Winchester had its own Arthurian resonance independent of the tournament. Sir Thomas Malory, writing Le Morte d'Arthur in the 1460s from his prison cell, identified Winchester as Camelot—a identification that stuck. When Henry VII, the first Tudor king, wanted to cement his dynasty's Welsh-descended claim to the Arthurian inheritance, he had his eldest son baptized Arthur and christened him at Winchester Cathedral in 1486, the very city where the Round Table hung. The boy—Prince Arthur—died young, and the throne passed to his younger brother Henry, who became Henry VIII. Henry VIII, who then had himself painted into Arthur's seat on the Winchester table in 1522, completing a circle of mythological appropriation that had been running for two and a half centuries.
By that point the table had
stopped being merely an imitation of Arthurian legend and had begun to be taken
as the genuine article. The inscription “This is the rownde table of kyng
Arthur” wasn't presented as aspirational. It was presented as fact. The
mythology had absorbed the object that had been built to serve the mythology.
The once and future king's table, it turned out, was whatever table a
sufficiently determined monarch chose to call it.
An Occultist's Arthur
The Western esoteric tradition's
relationship with the Arthurian legend runs deep—deeper, in some ways, than the
political appropriations of medieval kings. By the time Edward I was cosplaying
as Arthur at Nefyn, the legend had already been saturated with Grail
mythology—the sacred vessel that may have been a Celtic cauldron of abundance,
or the cup of the Last Supper, or both simultaneously, or neither, or the
bloodline of Christ carried into France by Mary Magdalene, depending on which
branch of the tradition you're following. Glastonbury, where Edward so
carefully reburied Arthur's bones, had by 1278 already been identified with
Avalon, with Joseph of Arimathea's arrival in Britain bearing the Grail, and
with the Isle of Glass that older Celtic traditions associated with the
threshold of the Otherworld.
The Hermetic Order of the Golden
Dawn, founded in London in 1888 and the wellspring of so much of the modern
Western magical tradition, drew heavily on this stratum of Arthurian
symbolism—the Grail as an image of spiritual attainment, the Round Table as an
image of the magical fraternity operating outside ordinary hierarchy, the quest
as a map of the interior journey.
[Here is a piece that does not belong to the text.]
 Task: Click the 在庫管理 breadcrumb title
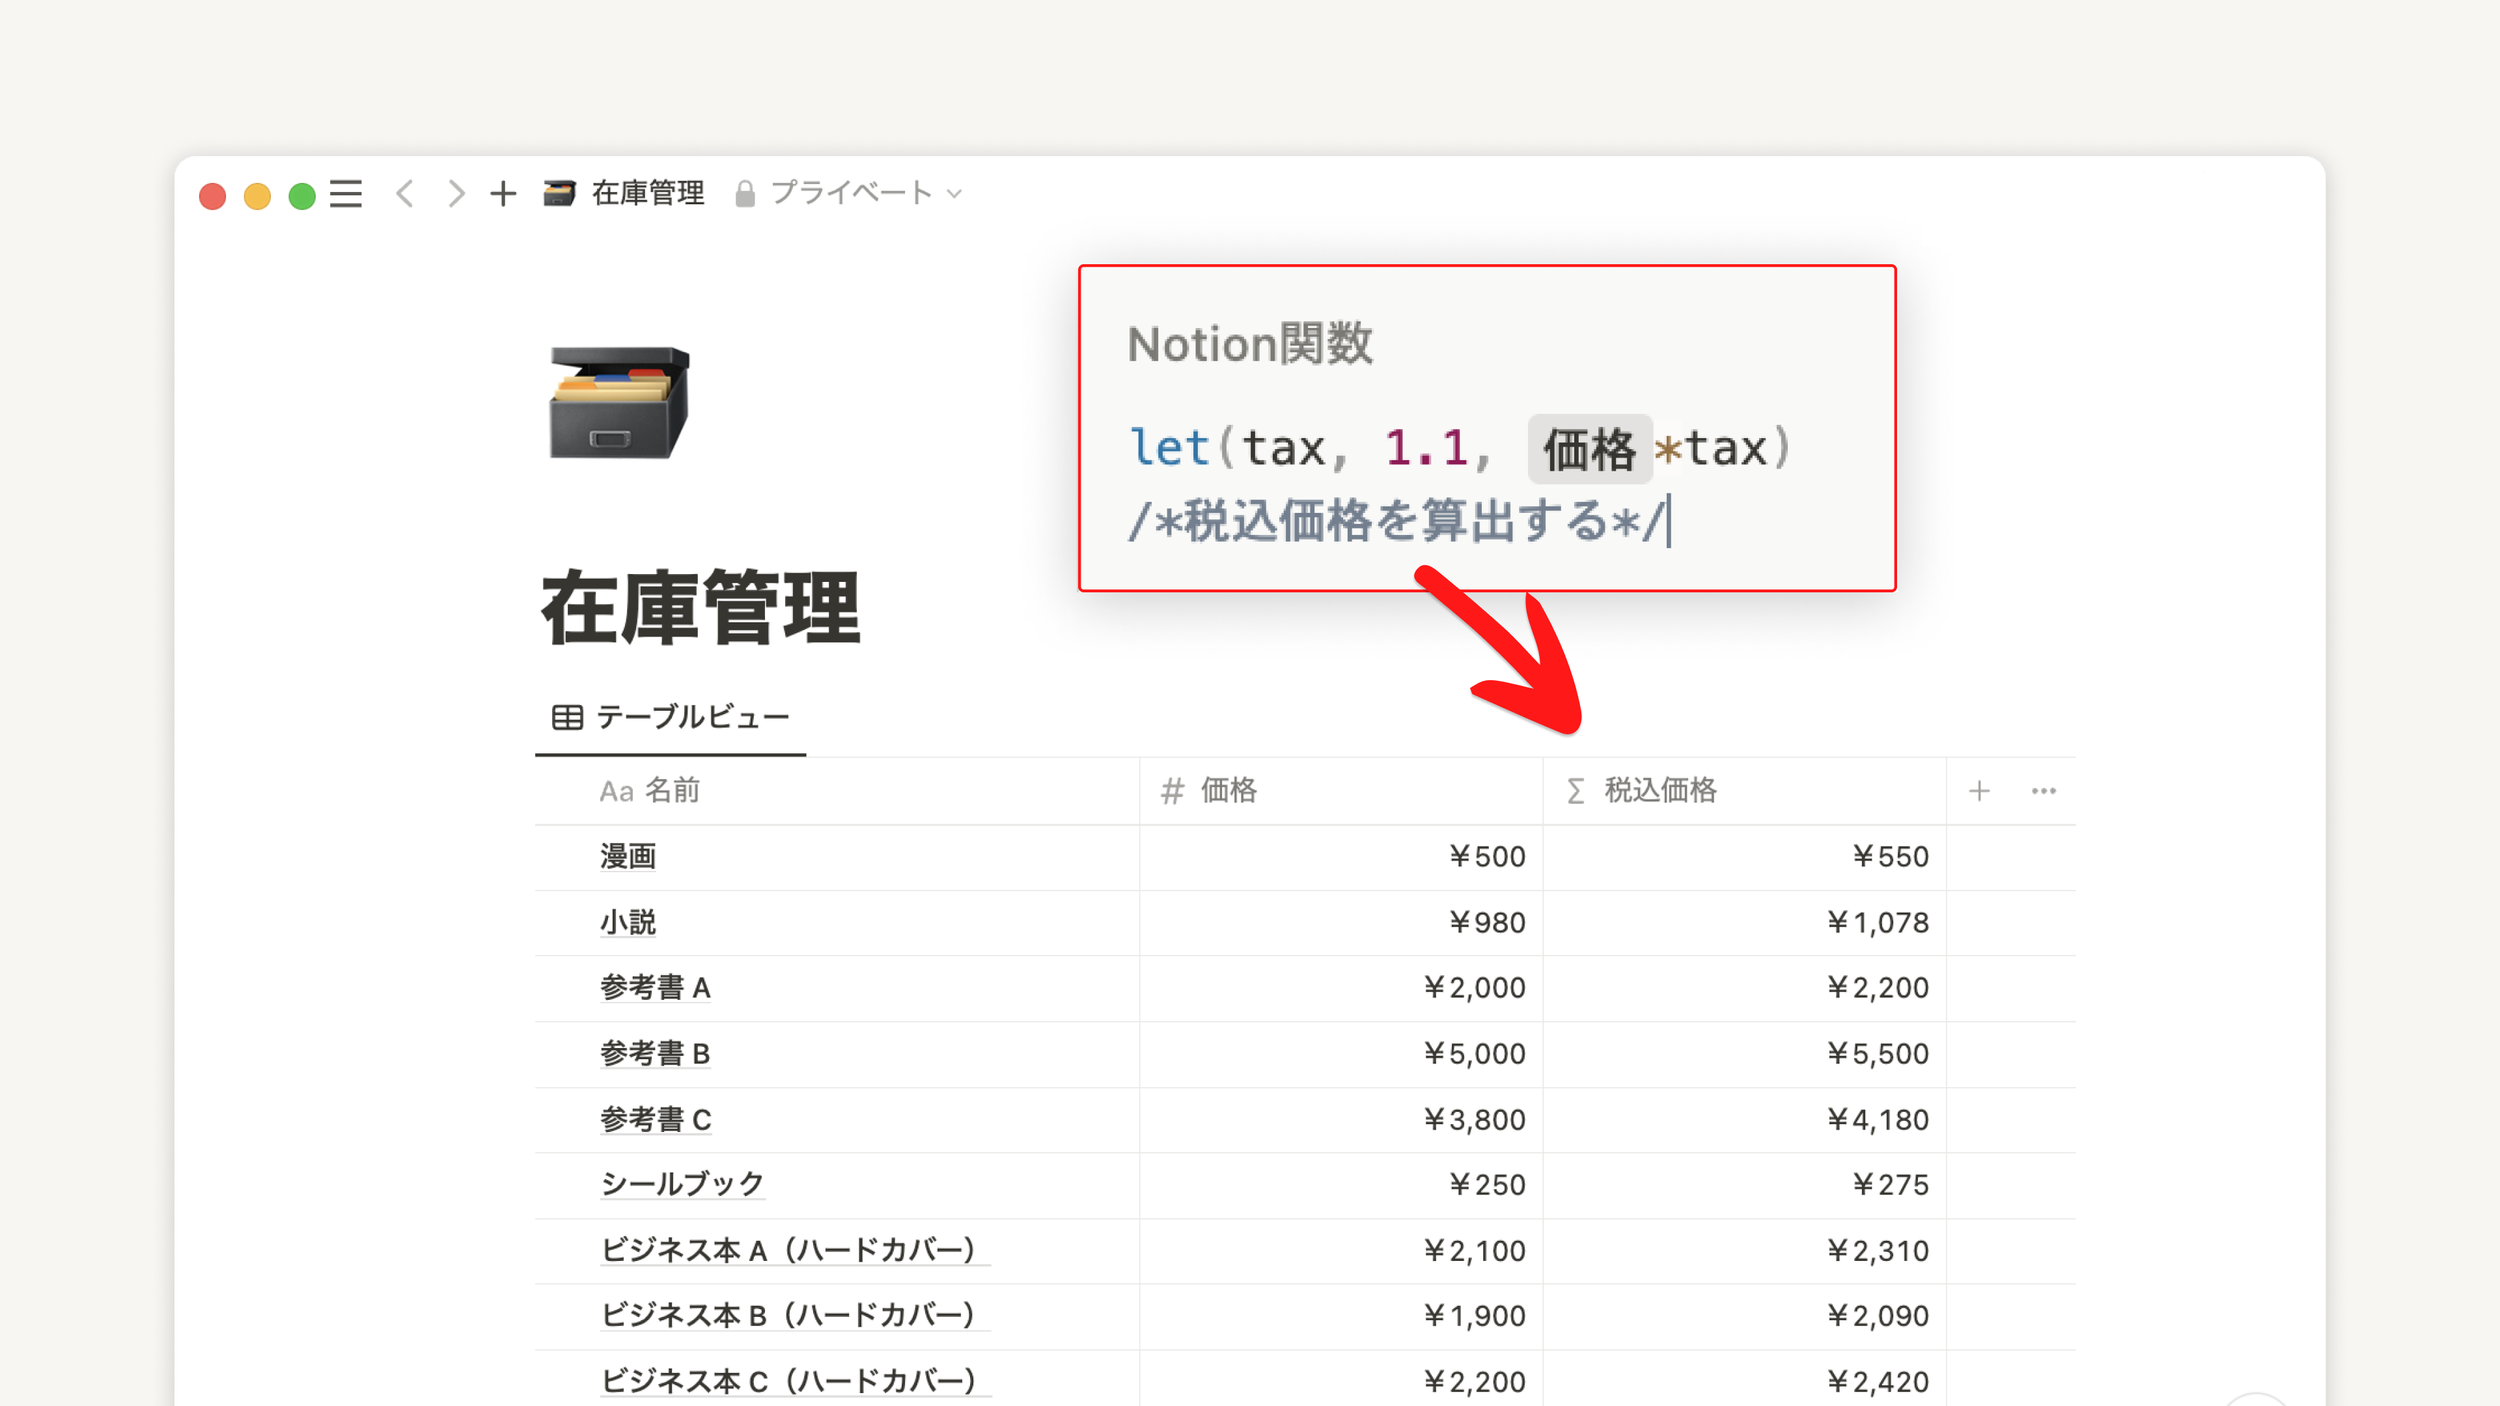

Dion Fortune, whose Society of the Inner
Light worked extensively with Arthurian and Glastonbury material in the 1930s
and 1940s, saw the Grail mythos as a living current of spiritual force that
could be consciously engaged. Her novel The Sea Priestess and its companion
Avalon of the Heart treat Glastonbury as a genuine threshold between worlds—not
metaphorically but practically, as a site where the veil between ordinary
reality and what she called the "Inner Planes" grows thin.
What Edward I was doing in 1290,
in this light, was something more than propaganda. Deliberately or not, he was
engaging a current that had been running through the British landscape for
centuries before Geoffrey of Monmouth gave it a name and a narrative. The
Arthurian myth is, at its deepest level, a story about the return of the
sacred—the wounded king in Avalon who will come back when Britain needs him
most, the rex quondam et futurus, "the once and future king." Every ruler who
invoked Arthur was implicitly claiming to be that return, and every table built in
his image was an altar to continuity.
The Winchester Round Table still
hangs in the Great Hall—although the Tudor rose at its center has faded and the
names of the knights are hard to read. The figure at the top who looks like
Henry VIII presides over a mythology that none of them owned and all of them
needed. Visitors still come, still look up at the great oak disk, and still
feel something—the particular pull of a story so old and so necessary that
seven centuries of calculated appropriation by warrior-kings and Renaissance
monarchs and occult lodges and modern novelists has not exhausted it.